Use the Unprinted Audit Reports program if you don't print your audits immediately after you post. (The Spool to Disk option in Firm Settings allows you to choose whether to be prompted to print your audit immediately after you post.) The Unprinted Audit Reports program allows you to print unprinted audits by posting program type. For example, you can print all unprinted billing audits, or all unprinted journal entry audits. If you are user 1 you can also print audits for other users. If you are not user 1, you can only use this program to print your own audits.
Yes, audits that are not printed are saved to the Unprinted Audits file. Choose the Firm Settings function in the Start Up module and enable the Spool To Disk option-then users won't be prompted to print audits each time they post. Also disable the Display Audit Trails option-then the audit number and report will not appear. Users may later choose the Unprinted Audits function in the General Ledger or Month/Year End module to view and/or print any unprinted audits as desired.
Select Firm Settings from the Start Up menu. Check the Month Last Cleared field. It should be set to the number of the last month you were posting in. For example, if you are currently doing the majority of your posting in August, the Month Last Cleared field should be 7.
By default, Amicus Small Firm Accounting uses the date from the current system date on your computer, and formats it based on the Date Format field in the Firm Settings screen.
If the date displayed is incorrect, check the date on your computer. Also check your computer's date format. Click Start, Settings, Control Panel, Regional and Language Options. Ensure the Short Date and Long Date are set correctly based on the standards of the country in which you operate.
Lawyer reports are based on fee distributions. Expenses and taxes are always automatically distributed to the responsible lawyer, but you must specify the lawyer to whom the fees should be posted, both for billings and for receipts. It is important that you distribute fees correctly. For example, if you distribute the fees on a bill to one lawyer but the receipt to another, your A/R Aging report will be incorrect. The report for the first lawyer will show the amount as still outstanding and the report for the second lawyer will appear as if the client has overpaid.
Manual distribution means that you can enter the lawyer number and then manually enter the amount of fees. You can enter as many lawyers as necessary until all the fees have been distributed.
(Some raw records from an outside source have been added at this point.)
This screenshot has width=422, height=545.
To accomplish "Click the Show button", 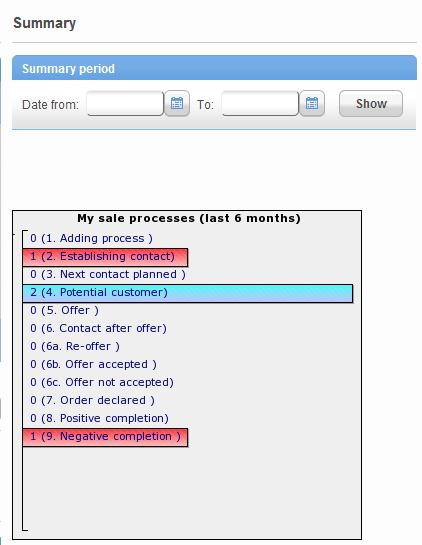I will [371, 104].
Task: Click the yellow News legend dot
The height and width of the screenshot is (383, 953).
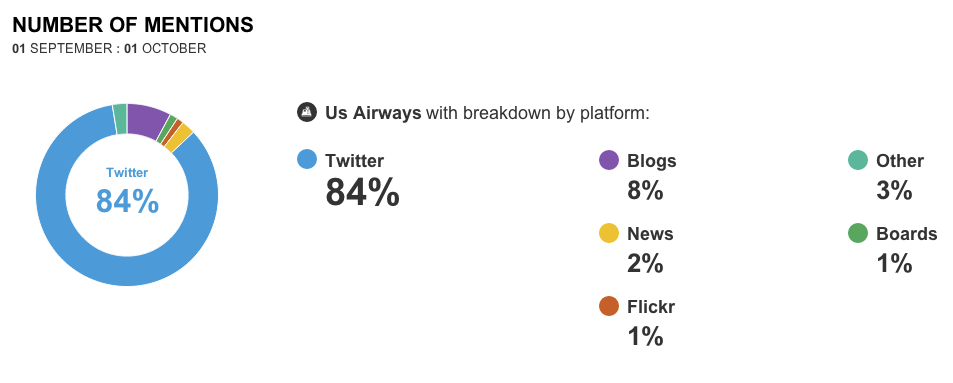Action: [608, 233]
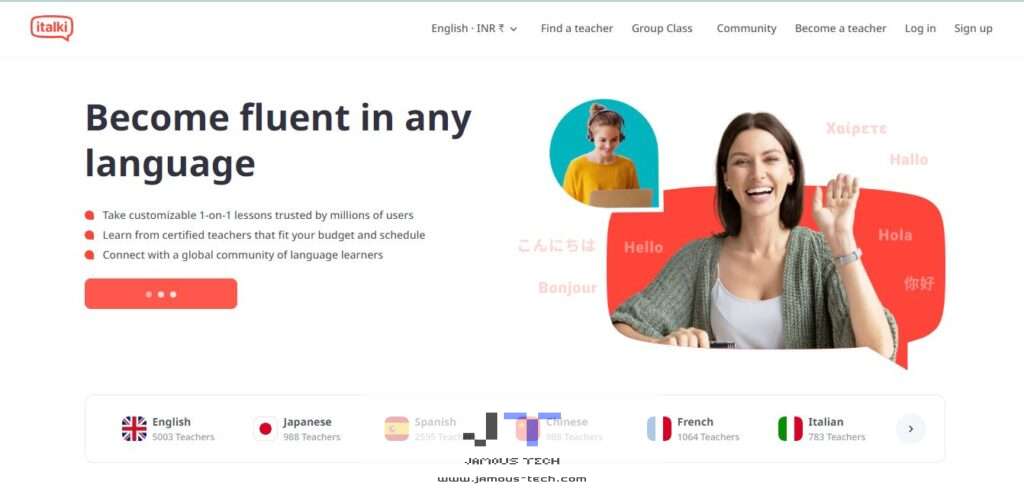This screenshot has height=489, width=1024.
Task: Select Italian 783 Teachers entry
Action: [x=822, y=429]
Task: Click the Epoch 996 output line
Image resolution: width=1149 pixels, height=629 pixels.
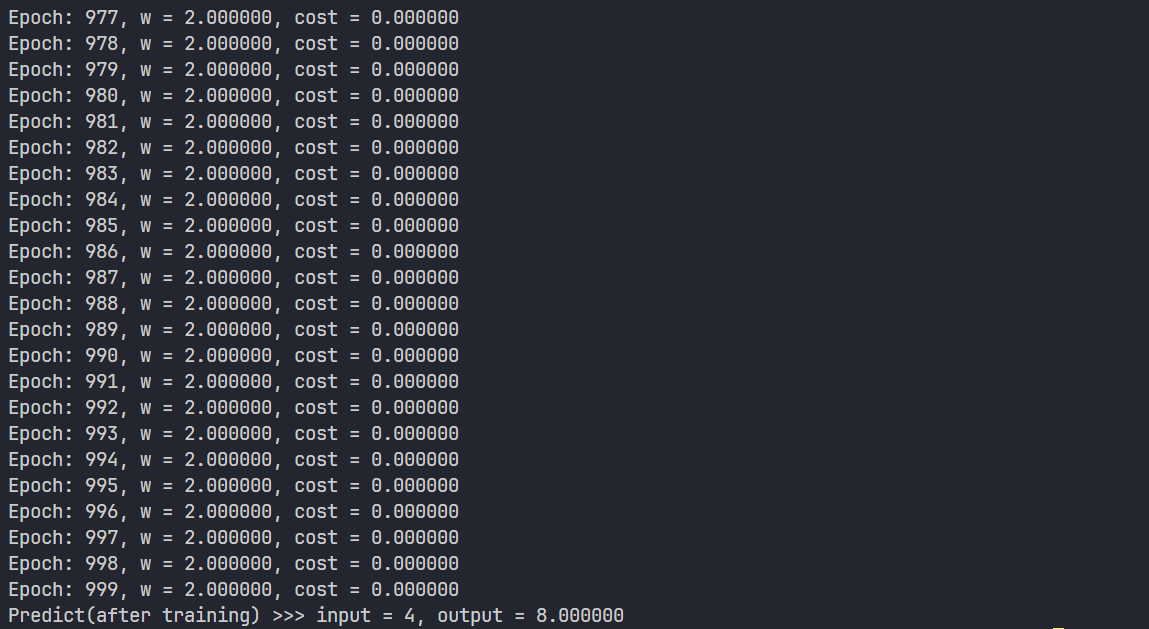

The All to Responsible option means all the fees will automatically be distributed to the responsible lawyer, regardless of which lawyer has done work on the file. Prorating the fees means, in the case of bills, that the fee distribution will be based on the time posted to the file. For example, if four lawyers have worked on the file and each has posted 25% of the time that is being billed, the prorate option will automatically post 25% of the billed fees amount to each of the four lawyers.
Interest on outstanding invoice amounts is optionally calculated and printed on the A/R Reminder Statements, based on the Aging Date and the invoice age you specify in the Charge On field (e.g. 30 days).
Note that interest is not posted to the A/R by the A/R Reminder Statements function. If you wish to create an interest invoice, you must enter an amount in the A/R Reminder Interest function and post it to the A/R.
The next time you generate an A/R Reminder Statement and select the Charge Interest option, interest is calculated on the principal amount, including the amount in prior interest invoices. Therefore, interest will be compounded at that time.